Lonjakan tersebut, walau signifikan, tidak mencerminkan perbaikan ekonomi yang berkelanjutan. Justru sebaliknya, tanda-tanda peringatan mulai tampak, menunjukkan perlunya pendekatan yang lebih komprehensif dari pemerintah Tiongkok.
Stimulus Pemerintah: Efek Sementara dan Tantangan Jangka Panjang
Studi Commerzbank AG menunjukkan peningkatan penjualan ritel di Tiongkok pada kuartal kedua tahun 2025 mencapai sekitar 6% secara tahunan pada periode April-Mei. Angka ini cukup mengesankan dan mendorong prediksi PDB kuartal kedua melebihi 5%, meningkat dari 5,4% di kuartal pertama.

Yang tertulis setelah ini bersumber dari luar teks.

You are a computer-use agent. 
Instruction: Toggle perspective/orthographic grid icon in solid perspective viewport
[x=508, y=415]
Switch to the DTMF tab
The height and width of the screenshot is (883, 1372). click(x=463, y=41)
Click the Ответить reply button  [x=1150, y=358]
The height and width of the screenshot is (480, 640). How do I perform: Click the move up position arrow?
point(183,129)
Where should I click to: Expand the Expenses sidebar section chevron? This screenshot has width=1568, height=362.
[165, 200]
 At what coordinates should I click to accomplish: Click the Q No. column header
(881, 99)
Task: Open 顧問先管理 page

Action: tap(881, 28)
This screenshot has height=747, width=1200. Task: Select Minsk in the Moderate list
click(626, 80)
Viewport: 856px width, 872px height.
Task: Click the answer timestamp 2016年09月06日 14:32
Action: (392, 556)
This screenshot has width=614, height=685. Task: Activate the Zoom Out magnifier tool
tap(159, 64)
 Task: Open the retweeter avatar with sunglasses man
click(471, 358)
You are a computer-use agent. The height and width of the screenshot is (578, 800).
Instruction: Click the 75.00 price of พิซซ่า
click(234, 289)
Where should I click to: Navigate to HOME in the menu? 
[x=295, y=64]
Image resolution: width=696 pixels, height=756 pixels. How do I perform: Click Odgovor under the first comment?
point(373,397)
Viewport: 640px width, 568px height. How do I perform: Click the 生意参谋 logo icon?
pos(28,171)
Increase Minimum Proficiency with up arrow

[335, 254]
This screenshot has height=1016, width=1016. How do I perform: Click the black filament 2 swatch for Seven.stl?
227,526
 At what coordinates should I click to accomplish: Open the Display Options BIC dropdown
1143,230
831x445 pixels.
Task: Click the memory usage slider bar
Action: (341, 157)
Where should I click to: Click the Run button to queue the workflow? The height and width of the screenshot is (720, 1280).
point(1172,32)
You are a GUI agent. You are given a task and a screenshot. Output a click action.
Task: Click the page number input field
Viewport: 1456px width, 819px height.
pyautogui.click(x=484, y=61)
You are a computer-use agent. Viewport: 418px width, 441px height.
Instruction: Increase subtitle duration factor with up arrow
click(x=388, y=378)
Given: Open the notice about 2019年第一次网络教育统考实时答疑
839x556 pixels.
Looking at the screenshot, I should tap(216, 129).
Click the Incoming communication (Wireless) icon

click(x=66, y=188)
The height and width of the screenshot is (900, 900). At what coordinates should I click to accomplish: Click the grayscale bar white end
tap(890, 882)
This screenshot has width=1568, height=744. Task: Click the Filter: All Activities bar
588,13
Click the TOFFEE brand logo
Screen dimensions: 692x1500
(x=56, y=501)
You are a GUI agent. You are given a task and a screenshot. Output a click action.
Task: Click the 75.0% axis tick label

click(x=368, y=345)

Namun, Tommy Wu, ekonom senior Commerzbank AG, mengatakan bahwa pertumbuhan ini didorong oleh program stimulus pemerintah, khususnya subsidi trade-in. Efeknya diprediksi tidak akan bertahan lama.
Program subsidi trade-in, yang memberikan insentif pembelian barang-barang besar, mengalami kendala serius. Dana yang dialokasikan hampir habis di awal Juni. Meskipun pemerintah pusat mungkin akan menambah dana, dampak jangka panjangnya diragukan.
Deflasi dan Kelemahan Sektor Swasta: Ancaman Ekonomi Tiongkok
Deflasi yang terus-menerus menjadi tantangan utama perekonomian Tiongkok. Inflasi IHK (Consumer Price Index) mendekati nol, gagal meningkatkan permintaan yang lesu. Kondisi ini diperburuk dengan deflasi IHP (Producer Price Index) yang mencapai minus 3,3% pada Mei.
Deflasi menekan profitabilitas perusahaan. Proporsi perusahaan yang merugi meningkat drastis dari kurang dari 10% pada 2011 menjadi 23% pada 2024, didominasi oleh sektor swasta. Kondisi ini membuat perusahaan enggan merekrut karyawan baru.
Kondisi ini mengindikasikan siklus deflasi yang telah berlangsung sejak 2023 sulit diatasi. Perusahaan terpaksa memangkas harga untuk bertahan, seperti terlihat dalam perang harga di pasar mobil listrik Tiongkok.
Keterbatasan Fiskal dan Perlunya Reformasi Struktural
Pemerintah Tiongkok juga menghadapi keterbatasan fiskal. Meskipun utang pemerintah pusat masih rendah menurut standar internasional (diperkirakan di bawah 30% dari PDB pada 2025), utang pemerintah daerah diproyeksikan melampaui 100% dari PDB.
Meskipun pemerintah pusat dapat mengambil alih sebagian beban utang pemerintah daerah, ada batasannya. Keterbatasan fiskal ini akan menghambat stimulus kebijakan lebih lanjut.
Menurut Wu, masalah kelebihan kapasitas dan lapangan kerja bersifat struktural. Beijing perlu melakukan reformasi dan konsolidasi yang berarti di berbagai industri untuk mengatasi permasalahan ini secara fundamental.
Perbaikan ekonomi Tiongkok membutuhkan lebih dari sekadar stimulus jangka pendek. Reformasi struktural, pengelolaan utang pemerintah daerah yang efektif, dan peningkatan kepercayaan bisnis serta konsumen merupakan kunci untuk pertumbuhan ekonomi yang berkelanjutan.
Kesimpulannya, pertumbuhan ekonomi Tiongkok saat ini menghadapi tantangan kompleks. Program stimulus pemerintah memberikan dampak positif sementara, namun perbaikan jangka panjang membutuhkan strategi yang lebih komprehensif dan berkelanjutan. Reformasi struktural serta penangan deflasi menjadi kunci untuk mengatasi masalah mendasar dan memastikan stabilitas ekonomi negara tersebut.